Description of the task. The answer must be an exact reprint of the lines from the one with "Task: Select the Salle de séjour room" through the final line of the data, with no pictures included.

Record set.
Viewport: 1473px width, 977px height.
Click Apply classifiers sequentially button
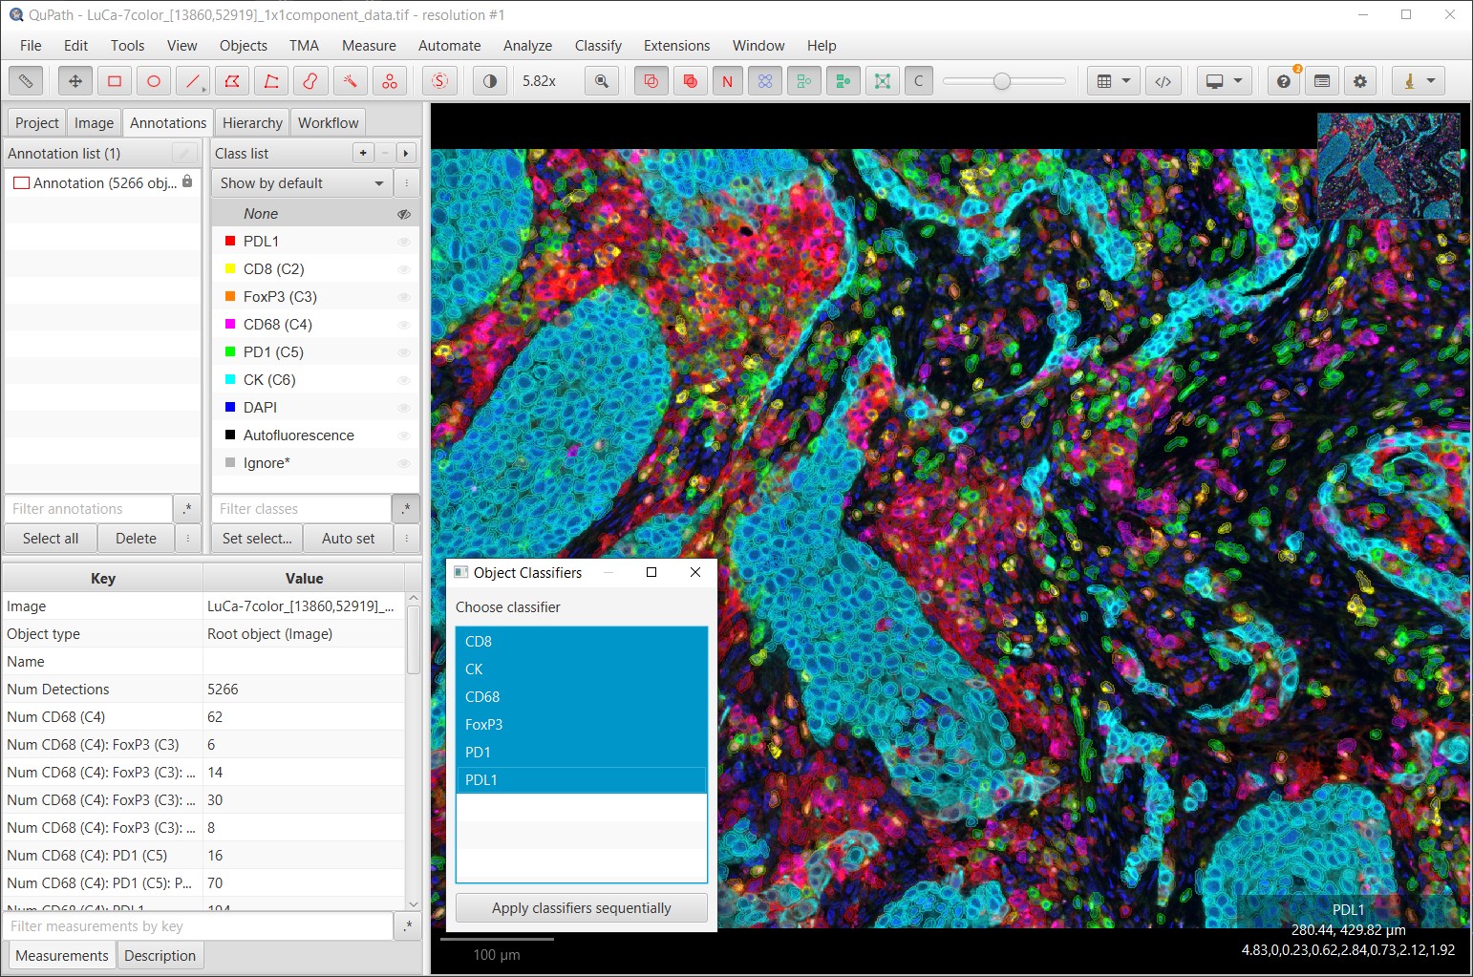click(x=582, y=908)
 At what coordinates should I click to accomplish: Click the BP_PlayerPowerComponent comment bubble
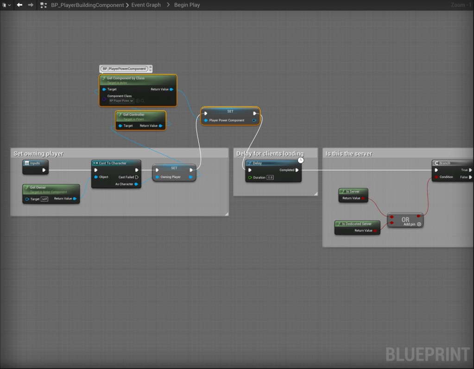[124, 69]
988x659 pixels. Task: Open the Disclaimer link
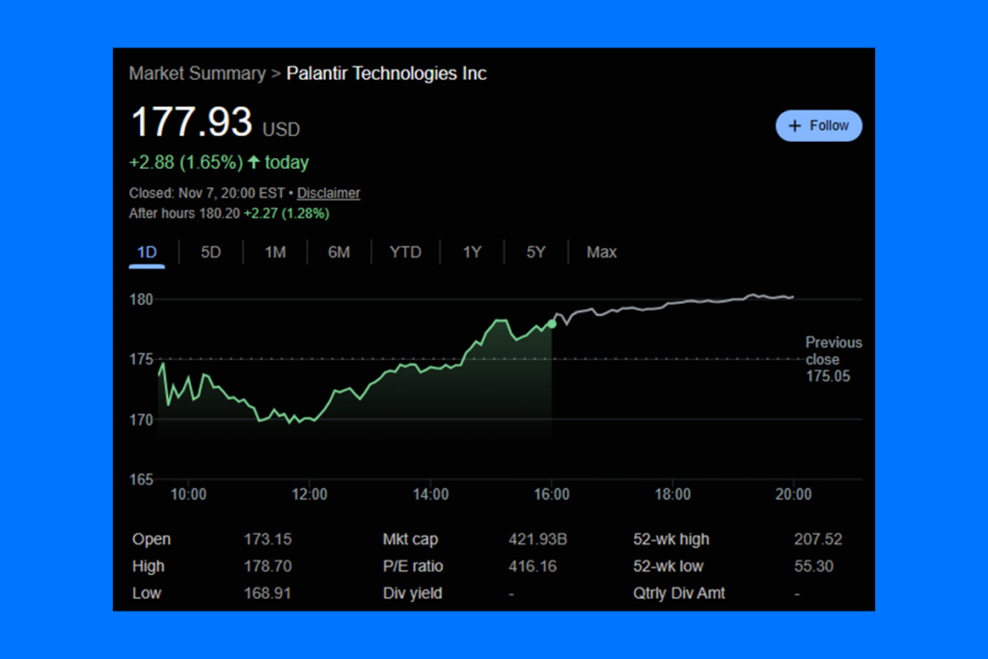[x=328, y=193]
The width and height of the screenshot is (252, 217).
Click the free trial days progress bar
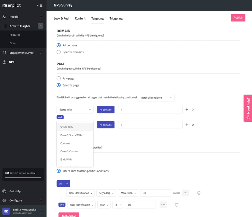point(23,178)
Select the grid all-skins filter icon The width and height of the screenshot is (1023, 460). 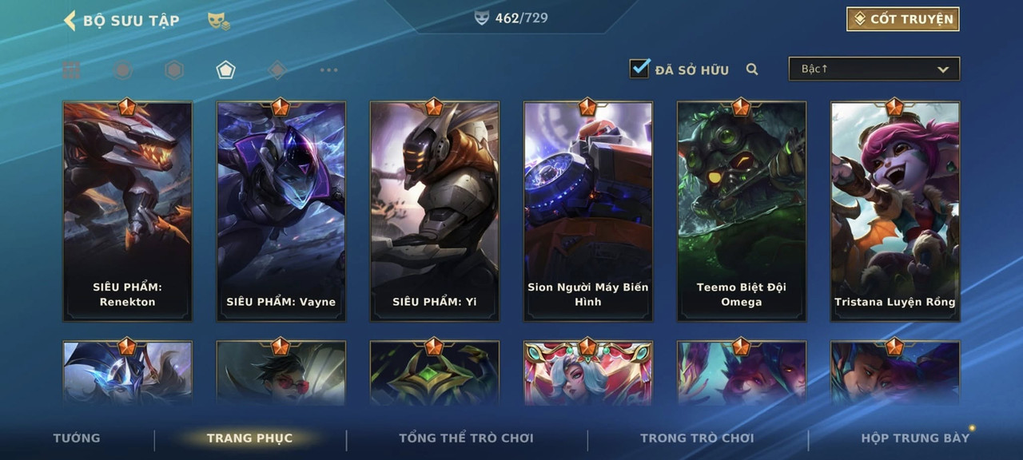point(71,70)
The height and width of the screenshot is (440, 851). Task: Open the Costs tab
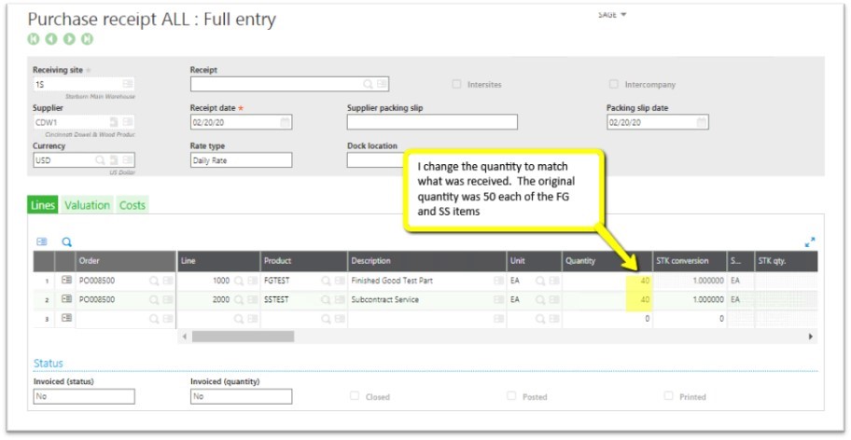click(133, 205)
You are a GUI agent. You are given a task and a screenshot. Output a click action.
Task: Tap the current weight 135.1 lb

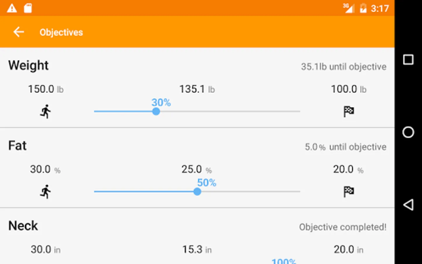tap(197, 89)
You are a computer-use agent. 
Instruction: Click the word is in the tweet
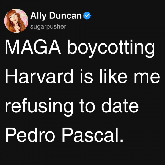tap(87, 76)
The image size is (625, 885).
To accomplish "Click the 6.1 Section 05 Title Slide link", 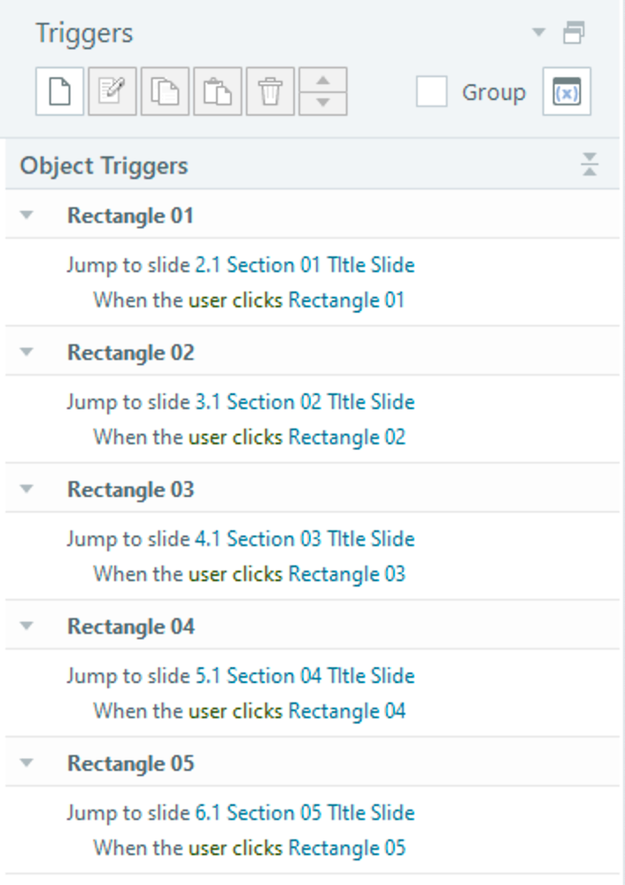I will pos(305,812).
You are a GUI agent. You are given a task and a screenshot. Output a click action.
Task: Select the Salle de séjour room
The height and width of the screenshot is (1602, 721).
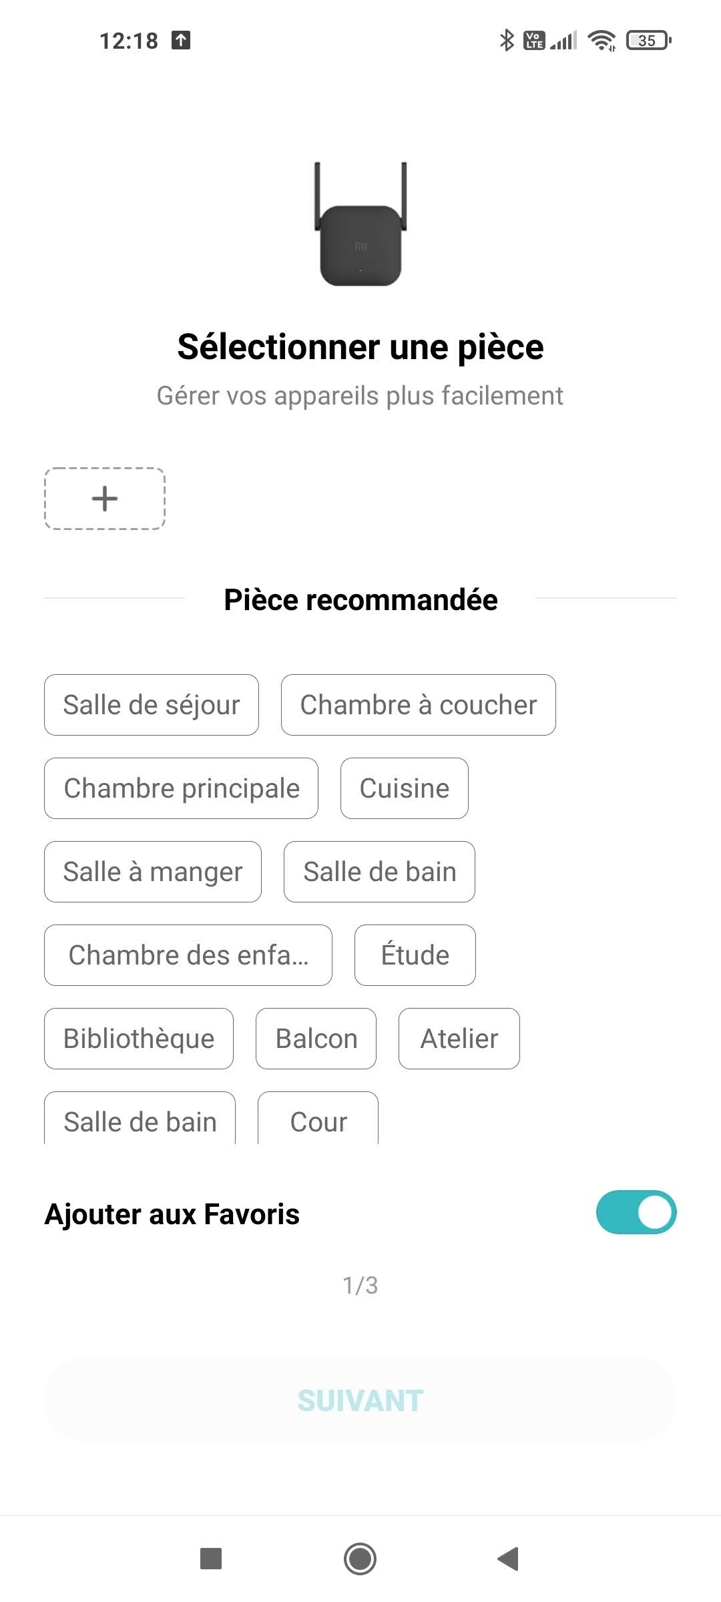152,705
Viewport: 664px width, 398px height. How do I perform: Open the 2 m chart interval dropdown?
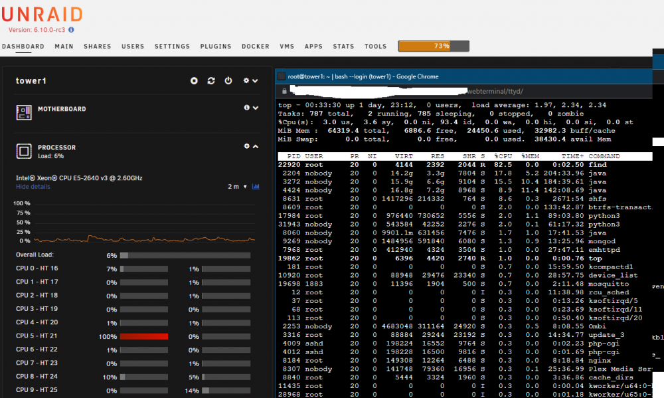pyautogui.click(x=237, y=187)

Exercise result.
Task: Select the Salle de séjour room
The height and width of the screenshot is (1602, 721).
152,705
Viewport: 664px width, 398px height. How do I perform: Open the 2 m chart interval dropdown?
pyautogui.click(x=237, y=187)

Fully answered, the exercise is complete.